» Problem description: Starting with the first line of the listing, quote each line exactly until and including the one with "Given: Click the", leaving pictures out.

» Materials provided:
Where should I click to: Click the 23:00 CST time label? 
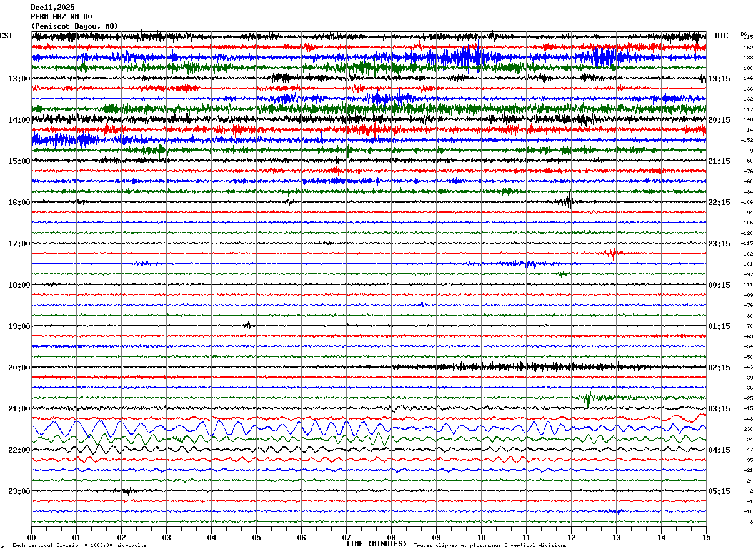pyautogui.click(x=19, y=491)
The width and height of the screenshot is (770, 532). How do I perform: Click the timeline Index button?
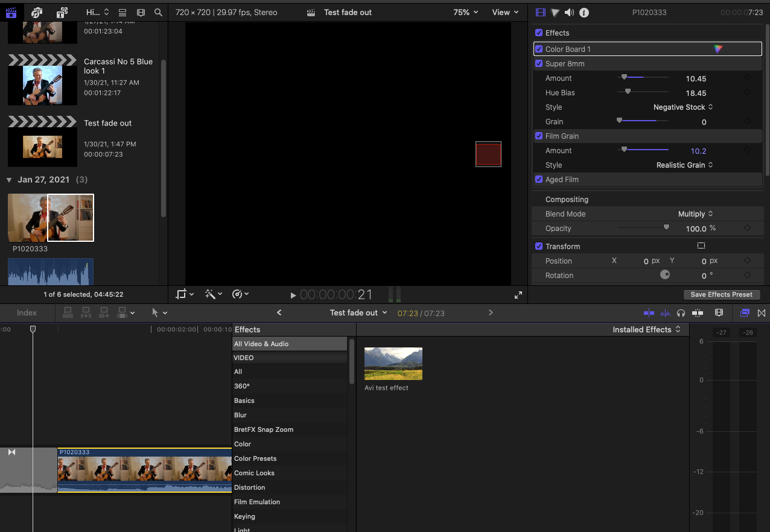point(27,312)
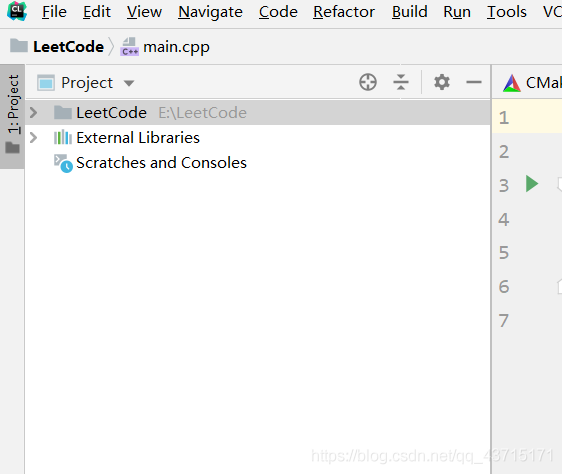Click main.cpp in the navigation bar

(x=176, y=48)
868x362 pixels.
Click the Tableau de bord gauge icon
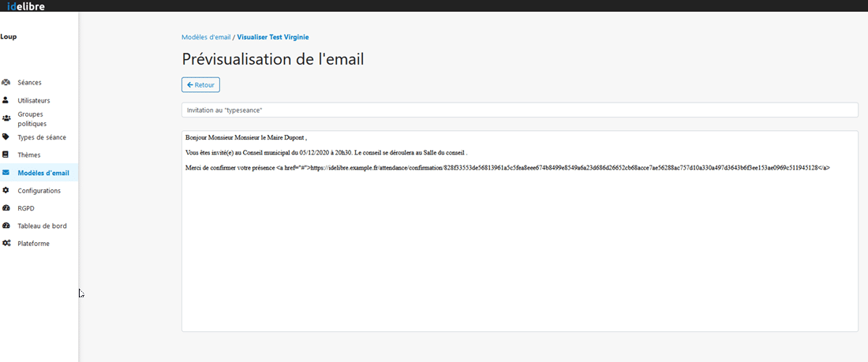coord(6,226)
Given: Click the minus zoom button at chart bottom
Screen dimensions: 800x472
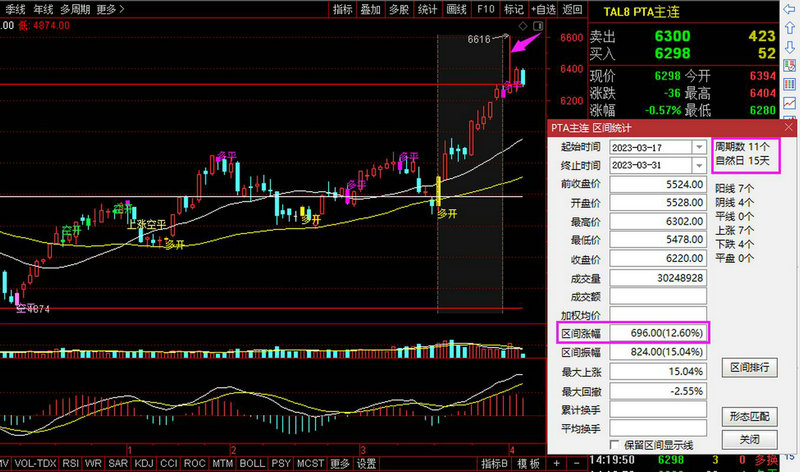Looking at the screenshot, I should (576, 464).
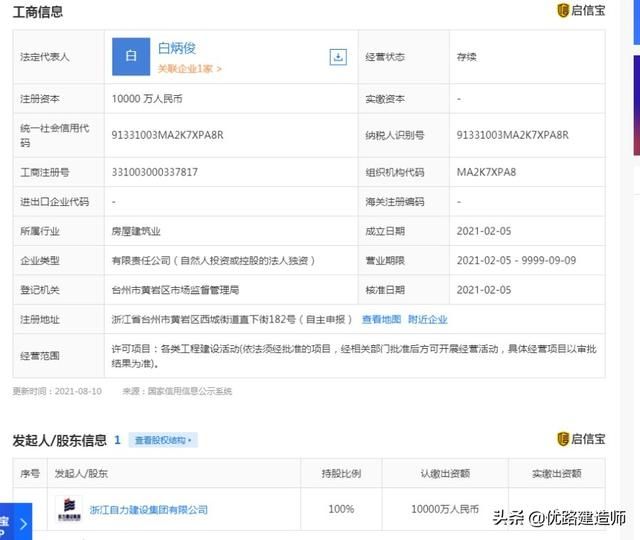Select the 工商信息 section heading

point(37,11)
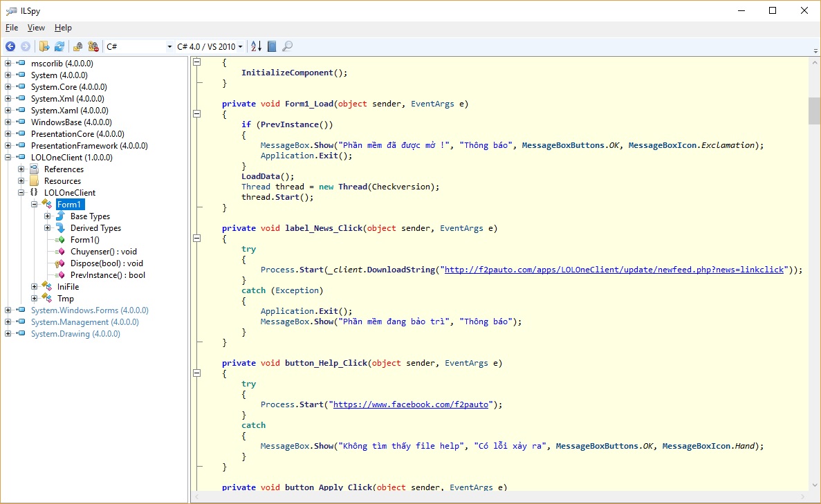
Task: Click the blue book icon in toolbar
Action: tap(272, 46)
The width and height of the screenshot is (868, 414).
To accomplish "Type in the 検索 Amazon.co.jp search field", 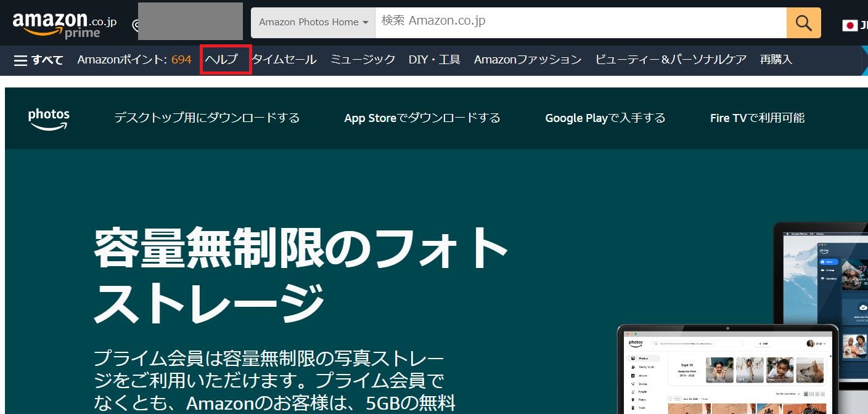I will click(579, 22).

» Task answer:
Where should I click to: Click the 23:00 CST time label? 
pyautogui.click(x=19, y=491)
The width and height of the screenshot is (770, 532). How do I perform: Click the timeline Index button?
point(27,312)
Click main.cpp in the navigation bar

(x=176, y=48)
868x362 pixels.
Click the Tableau de bord gauge icon
coord(6,226)
Given: Click the minus zoom button at chart bottom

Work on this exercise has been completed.